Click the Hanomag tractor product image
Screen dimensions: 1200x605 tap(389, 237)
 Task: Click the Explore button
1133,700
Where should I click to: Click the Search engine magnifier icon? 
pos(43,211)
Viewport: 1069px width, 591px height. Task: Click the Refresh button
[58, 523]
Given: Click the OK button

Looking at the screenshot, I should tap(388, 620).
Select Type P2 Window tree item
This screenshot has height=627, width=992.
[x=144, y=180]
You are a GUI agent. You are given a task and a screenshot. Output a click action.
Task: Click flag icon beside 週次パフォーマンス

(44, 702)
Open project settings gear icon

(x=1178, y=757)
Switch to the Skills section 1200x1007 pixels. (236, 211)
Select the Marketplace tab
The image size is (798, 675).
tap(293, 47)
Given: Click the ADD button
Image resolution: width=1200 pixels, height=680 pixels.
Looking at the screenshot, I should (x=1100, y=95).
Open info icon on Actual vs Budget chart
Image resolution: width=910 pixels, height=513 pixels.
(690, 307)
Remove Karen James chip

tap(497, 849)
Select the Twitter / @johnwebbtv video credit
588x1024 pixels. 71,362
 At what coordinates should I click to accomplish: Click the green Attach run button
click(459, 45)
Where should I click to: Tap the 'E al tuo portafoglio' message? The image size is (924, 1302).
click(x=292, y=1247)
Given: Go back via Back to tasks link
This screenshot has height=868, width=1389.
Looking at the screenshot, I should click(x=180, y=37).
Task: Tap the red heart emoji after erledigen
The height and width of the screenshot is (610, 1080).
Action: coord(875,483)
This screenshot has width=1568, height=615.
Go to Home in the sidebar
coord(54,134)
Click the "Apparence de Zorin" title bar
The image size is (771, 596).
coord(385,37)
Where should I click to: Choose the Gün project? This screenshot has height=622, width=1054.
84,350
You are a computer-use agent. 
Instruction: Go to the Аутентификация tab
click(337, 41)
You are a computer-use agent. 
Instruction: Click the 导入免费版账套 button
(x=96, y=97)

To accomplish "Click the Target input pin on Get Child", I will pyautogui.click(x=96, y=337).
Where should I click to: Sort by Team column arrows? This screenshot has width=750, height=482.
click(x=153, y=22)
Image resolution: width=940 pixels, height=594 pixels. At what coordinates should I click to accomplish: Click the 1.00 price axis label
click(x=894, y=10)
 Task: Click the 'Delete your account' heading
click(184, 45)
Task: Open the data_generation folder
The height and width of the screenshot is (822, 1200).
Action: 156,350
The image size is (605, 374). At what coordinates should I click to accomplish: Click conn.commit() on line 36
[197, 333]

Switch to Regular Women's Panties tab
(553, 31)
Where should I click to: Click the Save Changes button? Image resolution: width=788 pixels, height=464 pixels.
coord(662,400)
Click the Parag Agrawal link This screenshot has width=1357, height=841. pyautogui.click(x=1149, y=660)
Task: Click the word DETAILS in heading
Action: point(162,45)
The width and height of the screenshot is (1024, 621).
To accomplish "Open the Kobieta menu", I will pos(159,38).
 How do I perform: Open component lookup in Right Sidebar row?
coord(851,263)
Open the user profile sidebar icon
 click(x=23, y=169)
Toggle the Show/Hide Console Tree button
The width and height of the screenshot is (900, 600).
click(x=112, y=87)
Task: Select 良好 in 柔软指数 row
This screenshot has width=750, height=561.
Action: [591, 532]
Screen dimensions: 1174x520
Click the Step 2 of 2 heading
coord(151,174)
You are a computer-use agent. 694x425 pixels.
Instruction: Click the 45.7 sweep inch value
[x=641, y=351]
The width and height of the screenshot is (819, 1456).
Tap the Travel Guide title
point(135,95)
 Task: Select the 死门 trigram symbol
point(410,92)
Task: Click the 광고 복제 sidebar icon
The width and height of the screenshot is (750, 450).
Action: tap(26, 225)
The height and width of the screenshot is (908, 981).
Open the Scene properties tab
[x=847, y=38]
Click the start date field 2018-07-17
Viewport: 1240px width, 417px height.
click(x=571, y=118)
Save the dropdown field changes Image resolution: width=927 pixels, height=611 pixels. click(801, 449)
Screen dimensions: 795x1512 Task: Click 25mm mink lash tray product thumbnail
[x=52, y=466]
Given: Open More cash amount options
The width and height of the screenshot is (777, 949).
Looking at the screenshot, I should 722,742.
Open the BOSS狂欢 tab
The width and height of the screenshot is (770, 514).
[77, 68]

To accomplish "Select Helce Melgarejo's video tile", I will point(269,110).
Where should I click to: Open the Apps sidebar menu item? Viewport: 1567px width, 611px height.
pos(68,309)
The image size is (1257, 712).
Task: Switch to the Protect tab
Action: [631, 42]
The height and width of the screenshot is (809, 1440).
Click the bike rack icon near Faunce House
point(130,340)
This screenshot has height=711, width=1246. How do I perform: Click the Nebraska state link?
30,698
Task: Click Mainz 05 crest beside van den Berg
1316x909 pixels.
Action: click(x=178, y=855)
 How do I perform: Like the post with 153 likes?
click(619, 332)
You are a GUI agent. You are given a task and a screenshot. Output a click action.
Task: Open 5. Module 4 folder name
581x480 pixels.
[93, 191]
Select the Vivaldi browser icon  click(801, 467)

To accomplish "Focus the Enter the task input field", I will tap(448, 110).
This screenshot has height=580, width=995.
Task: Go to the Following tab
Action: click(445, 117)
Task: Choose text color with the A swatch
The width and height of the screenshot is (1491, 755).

§ WHAT YOU WILL DO: For every line above that includes the string "folder", copy the line.

§ WRITTEN ANSWER:
Task: Open the data_generation folder
Task: Open 5. Module 4 folder name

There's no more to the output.